- _ASSIGNMENT_
Output exactly, and only, the lines below from the one with "The width and" down to the one with "The image size is (931, 537).". Include both end lines and no pictures.
*** Opening EXCERPTED RECORDS ***
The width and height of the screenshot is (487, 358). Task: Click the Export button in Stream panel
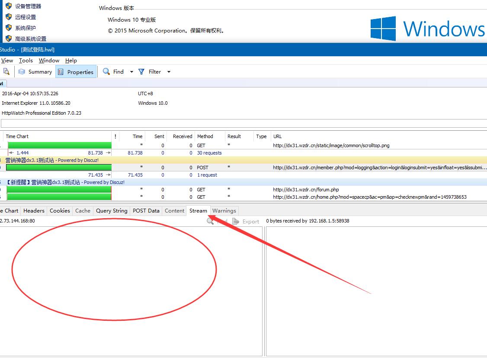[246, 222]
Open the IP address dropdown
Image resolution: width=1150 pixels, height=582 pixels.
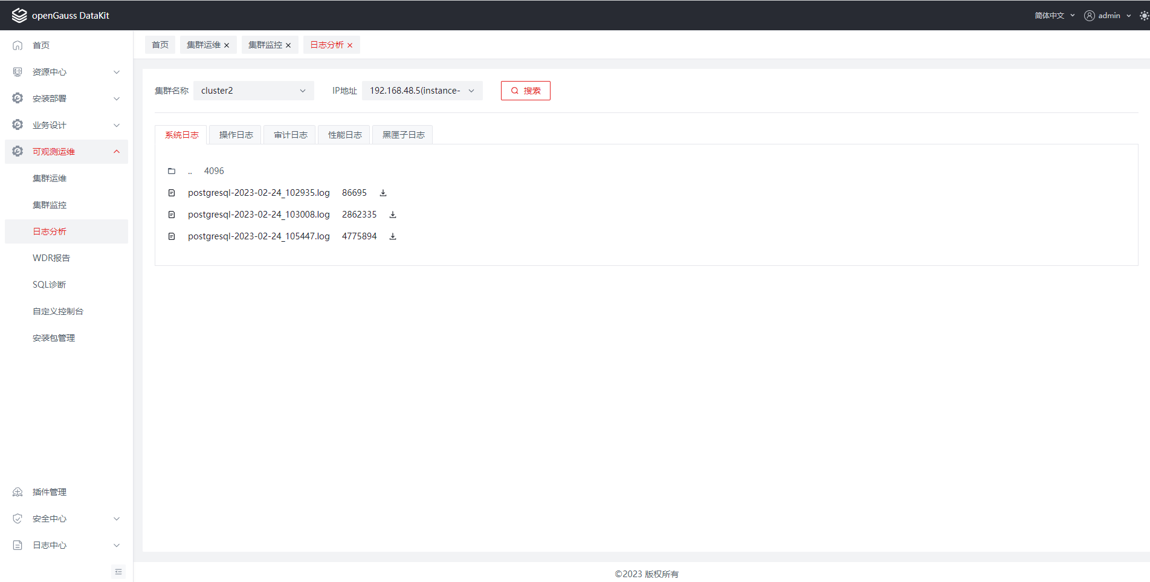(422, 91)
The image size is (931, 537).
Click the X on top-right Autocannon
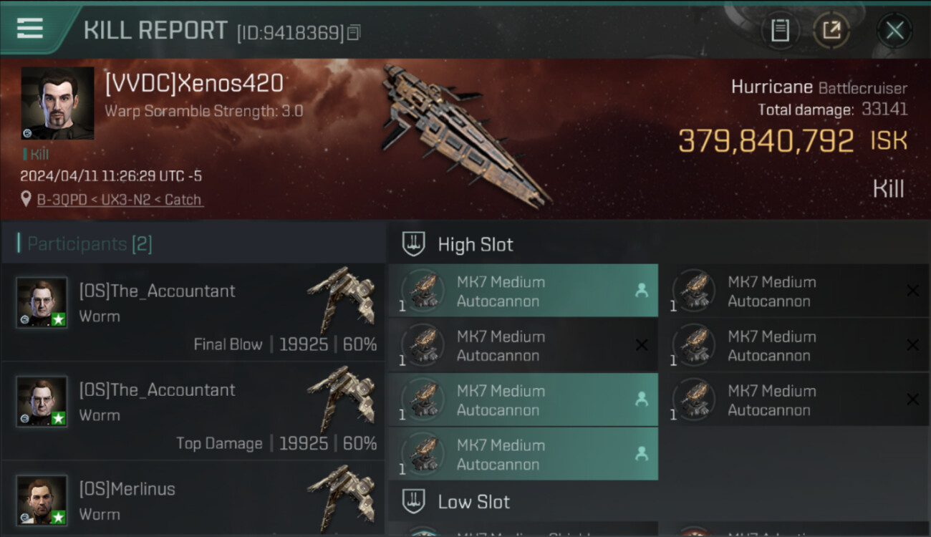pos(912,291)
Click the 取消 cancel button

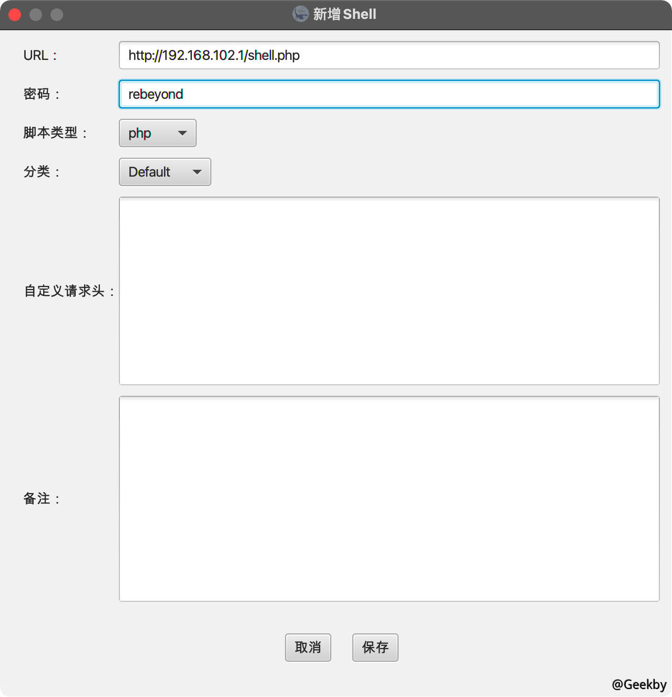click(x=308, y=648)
*** Closing EXCERPTED RECORDS ***
*** Opening EXCERPTED RECORDS ***
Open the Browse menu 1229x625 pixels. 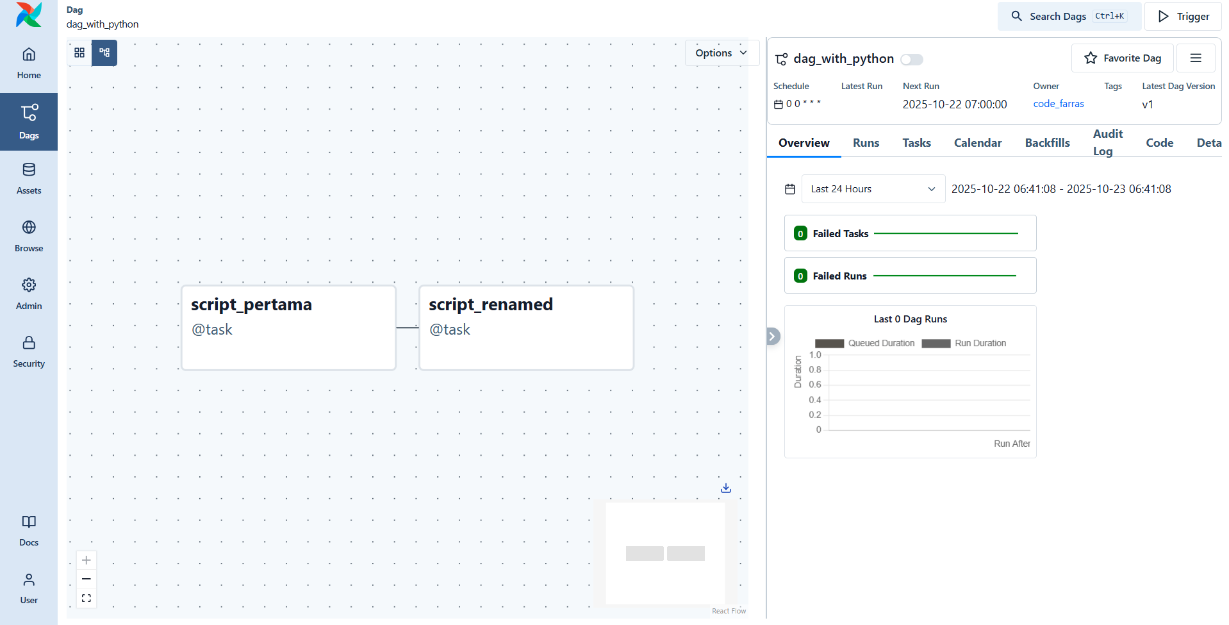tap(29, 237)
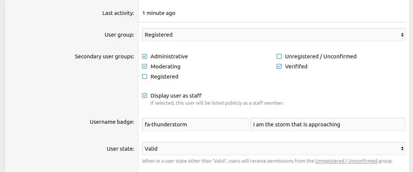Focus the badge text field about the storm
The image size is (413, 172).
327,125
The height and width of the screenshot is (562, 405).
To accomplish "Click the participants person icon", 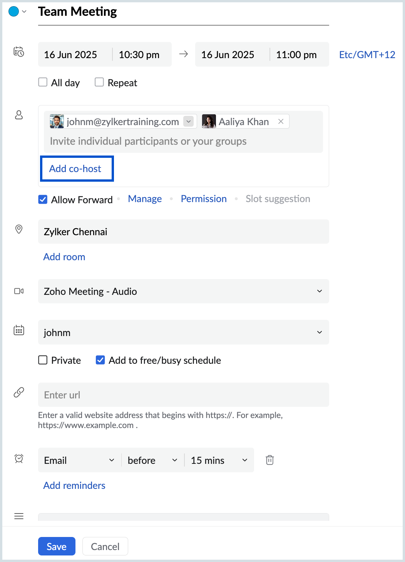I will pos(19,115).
*** Closing EXCERPTED RECORDS ***
*** Opening EXCERPTED RECORDS ***
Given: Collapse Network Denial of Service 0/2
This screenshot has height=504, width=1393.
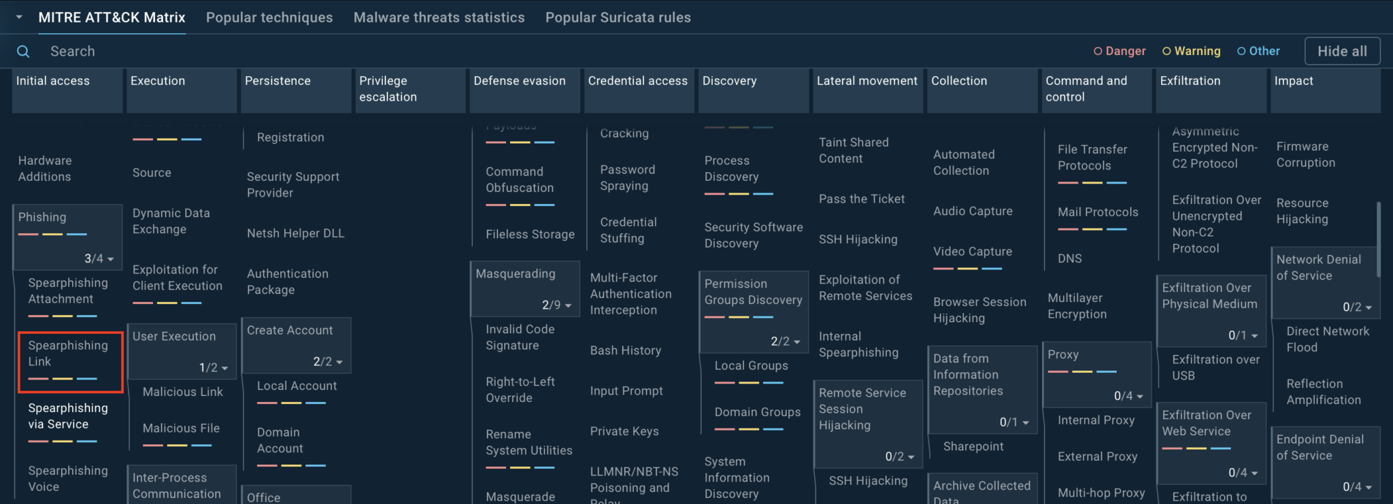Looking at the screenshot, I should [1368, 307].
*** Closing EXCERPTED RECORDS ***
- _REPLY_
The width and height of the screenshot is (487, 358). Task: Click the Export button in Stream panel
[246, 222]
Open the IP address dropdown
Image resolution: width=1150 pixels, height=582 pixels.
(422, 91)
The image size is (931, 537).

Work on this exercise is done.